2. Per la prima volta dal 2011, il numero dei laureati in Infermieristica è sceso sotto 10mila. Nel dettaglio, i laureati sono 11.436 sui 15.464 posti messi a bando, pari al 74%. Valore questo che è sceso dall’81% del 2013 al 69% del 2020 e al 67% del 2021.
3. Per non parlare poi di chi abbandona la professione volontariamente: la media, secondo la nostra indagine, è di 8mila dimissioni all’anno, ed è davvero allarmante, perché comprende, da un lato, coloro che lasciano nei primi due anni, e poi anche coloro che si dimettono coraggiosamente dal nostro SSN anche dopo 10 anni di professione, stanchi, logorati e il più delle volte, almeno 1 su 3, alle prese con lividi, contusioni o minacce. Ricordiamo infatti che il 42% dei nostri infermieri dichiara di avere subito almeno una volta una violenza, fisica o psicologica.

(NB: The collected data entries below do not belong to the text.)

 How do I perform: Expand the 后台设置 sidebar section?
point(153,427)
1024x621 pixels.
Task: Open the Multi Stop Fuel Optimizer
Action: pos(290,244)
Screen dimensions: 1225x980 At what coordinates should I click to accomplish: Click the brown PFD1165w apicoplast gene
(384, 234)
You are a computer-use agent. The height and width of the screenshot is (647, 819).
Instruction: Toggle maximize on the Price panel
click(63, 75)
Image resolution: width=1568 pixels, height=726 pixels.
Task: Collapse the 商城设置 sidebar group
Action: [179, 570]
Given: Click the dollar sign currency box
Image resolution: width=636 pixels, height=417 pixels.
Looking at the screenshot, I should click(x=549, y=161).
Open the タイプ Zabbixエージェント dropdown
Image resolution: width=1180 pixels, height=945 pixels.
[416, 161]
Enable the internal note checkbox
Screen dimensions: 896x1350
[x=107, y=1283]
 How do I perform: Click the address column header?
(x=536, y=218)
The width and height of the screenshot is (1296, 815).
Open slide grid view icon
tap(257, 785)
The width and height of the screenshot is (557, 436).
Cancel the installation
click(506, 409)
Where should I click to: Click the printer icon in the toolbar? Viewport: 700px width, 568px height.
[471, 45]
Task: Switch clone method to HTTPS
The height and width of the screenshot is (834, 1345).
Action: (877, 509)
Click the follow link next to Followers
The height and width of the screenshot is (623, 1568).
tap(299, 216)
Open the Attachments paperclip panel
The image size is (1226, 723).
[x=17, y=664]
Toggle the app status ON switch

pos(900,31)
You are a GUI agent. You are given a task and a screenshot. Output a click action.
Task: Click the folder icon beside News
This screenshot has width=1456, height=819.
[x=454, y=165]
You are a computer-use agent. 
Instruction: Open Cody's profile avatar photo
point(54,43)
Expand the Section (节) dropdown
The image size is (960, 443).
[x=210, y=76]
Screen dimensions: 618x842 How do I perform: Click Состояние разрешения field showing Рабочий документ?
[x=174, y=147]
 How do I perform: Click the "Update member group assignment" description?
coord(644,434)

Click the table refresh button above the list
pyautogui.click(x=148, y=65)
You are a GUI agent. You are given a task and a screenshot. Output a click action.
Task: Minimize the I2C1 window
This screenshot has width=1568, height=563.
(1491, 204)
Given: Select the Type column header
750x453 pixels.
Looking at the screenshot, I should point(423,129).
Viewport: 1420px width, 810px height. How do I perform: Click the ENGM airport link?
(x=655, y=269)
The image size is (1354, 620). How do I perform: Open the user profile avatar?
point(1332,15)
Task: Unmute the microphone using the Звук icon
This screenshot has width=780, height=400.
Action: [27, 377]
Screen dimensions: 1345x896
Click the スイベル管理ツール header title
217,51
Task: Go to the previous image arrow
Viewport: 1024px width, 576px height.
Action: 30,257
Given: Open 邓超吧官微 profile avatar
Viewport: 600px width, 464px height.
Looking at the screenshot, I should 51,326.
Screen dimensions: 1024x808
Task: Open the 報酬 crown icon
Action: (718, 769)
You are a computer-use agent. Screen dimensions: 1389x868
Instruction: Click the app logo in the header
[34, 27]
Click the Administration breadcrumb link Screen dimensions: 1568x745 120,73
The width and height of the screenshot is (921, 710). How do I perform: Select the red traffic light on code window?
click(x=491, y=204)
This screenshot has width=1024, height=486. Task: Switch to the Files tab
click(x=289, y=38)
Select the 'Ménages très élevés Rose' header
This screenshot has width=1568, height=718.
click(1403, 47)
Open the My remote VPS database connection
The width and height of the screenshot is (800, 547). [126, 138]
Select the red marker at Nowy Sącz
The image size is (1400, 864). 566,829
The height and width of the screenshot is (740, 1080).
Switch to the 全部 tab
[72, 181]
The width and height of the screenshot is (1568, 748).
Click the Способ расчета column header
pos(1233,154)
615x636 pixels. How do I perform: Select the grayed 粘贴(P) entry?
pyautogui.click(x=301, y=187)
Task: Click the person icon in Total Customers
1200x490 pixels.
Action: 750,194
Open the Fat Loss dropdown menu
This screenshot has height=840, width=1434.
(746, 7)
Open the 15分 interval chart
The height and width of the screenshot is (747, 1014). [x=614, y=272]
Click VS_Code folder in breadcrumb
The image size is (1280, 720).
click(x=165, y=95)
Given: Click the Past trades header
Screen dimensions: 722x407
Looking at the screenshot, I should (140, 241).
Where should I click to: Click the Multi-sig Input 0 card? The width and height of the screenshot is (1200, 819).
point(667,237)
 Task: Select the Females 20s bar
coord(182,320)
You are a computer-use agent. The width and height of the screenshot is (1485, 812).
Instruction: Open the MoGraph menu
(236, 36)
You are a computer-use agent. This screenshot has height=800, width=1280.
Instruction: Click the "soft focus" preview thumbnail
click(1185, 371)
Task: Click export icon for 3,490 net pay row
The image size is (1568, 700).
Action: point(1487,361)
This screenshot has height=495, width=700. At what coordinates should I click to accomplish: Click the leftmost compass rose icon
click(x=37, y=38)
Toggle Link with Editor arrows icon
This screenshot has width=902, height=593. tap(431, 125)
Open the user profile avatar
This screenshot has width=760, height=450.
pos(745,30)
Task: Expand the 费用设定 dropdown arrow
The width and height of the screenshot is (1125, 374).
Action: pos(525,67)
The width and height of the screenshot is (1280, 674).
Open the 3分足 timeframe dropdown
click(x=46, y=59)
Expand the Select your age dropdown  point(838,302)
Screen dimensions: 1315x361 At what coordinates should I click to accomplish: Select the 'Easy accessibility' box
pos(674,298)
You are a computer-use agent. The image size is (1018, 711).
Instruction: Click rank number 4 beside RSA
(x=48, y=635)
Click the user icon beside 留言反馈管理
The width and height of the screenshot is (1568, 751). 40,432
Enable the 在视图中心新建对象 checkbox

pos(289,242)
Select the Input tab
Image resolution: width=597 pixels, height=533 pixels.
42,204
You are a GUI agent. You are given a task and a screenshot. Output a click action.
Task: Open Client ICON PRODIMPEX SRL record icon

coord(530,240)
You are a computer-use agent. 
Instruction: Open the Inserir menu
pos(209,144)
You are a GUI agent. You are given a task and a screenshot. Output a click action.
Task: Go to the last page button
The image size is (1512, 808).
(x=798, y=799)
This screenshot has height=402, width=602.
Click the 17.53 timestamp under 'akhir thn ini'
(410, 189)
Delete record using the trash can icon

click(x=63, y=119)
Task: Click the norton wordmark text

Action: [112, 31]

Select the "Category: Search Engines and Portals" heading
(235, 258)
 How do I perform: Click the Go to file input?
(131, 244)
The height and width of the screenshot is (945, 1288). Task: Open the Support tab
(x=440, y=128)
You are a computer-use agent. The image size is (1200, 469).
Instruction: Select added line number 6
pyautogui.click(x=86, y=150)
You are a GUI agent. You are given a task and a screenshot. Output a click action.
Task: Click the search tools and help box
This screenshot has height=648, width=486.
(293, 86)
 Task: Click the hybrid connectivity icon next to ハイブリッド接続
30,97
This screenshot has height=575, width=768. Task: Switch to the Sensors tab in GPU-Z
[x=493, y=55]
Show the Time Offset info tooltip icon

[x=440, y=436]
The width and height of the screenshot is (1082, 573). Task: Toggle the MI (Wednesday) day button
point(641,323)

L’indagine rivela anche che la professione infermieristica continua a “essere decisamente donna”. Nell’80% dei casi sono le ragazze, più dei ragazzi, a prendere in considerazione la possibilità di abbracciare una realtà che, nonostante tutto, continua ad attrarre coloro che sentono il bisogno di indossare quel camice, per dedicare il proprio impegno lavorativo alla tutela della salute della collettività”.